Work to be completed
Restate word for word each line of the data, starting at the one containing "Image resolution: width=2576 pixels, height=1216" and running through the last.

Exercise data
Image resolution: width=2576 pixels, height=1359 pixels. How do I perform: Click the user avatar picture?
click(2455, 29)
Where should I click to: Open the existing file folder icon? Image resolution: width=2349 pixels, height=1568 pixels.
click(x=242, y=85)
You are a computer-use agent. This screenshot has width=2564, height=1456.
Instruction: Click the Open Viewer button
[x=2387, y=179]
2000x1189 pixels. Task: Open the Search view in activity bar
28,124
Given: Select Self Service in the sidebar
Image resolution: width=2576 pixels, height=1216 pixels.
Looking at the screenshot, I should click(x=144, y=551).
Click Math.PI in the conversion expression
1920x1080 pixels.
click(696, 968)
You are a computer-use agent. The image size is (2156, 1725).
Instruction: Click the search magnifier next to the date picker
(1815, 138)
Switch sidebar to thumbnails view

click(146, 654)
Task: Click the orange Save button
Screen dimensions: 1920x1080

Response area
Image resolution: width=2576 pixels, height=1216 pixels.
Looking at the screenshot, I should click(x=144, y=551).
Click Math.PI in the conversion expression
1920x1080 pixels.
click(696, 968)
You are a computer-use agent. The image size is (2156, 1725).
Instruction: Click the search magnifier next to the date picker
(1815, 138)
Switch sidebar to thumbnails view

click(146, 654)
Task: Click the orange Save button
Screen dimensions: 1920x1080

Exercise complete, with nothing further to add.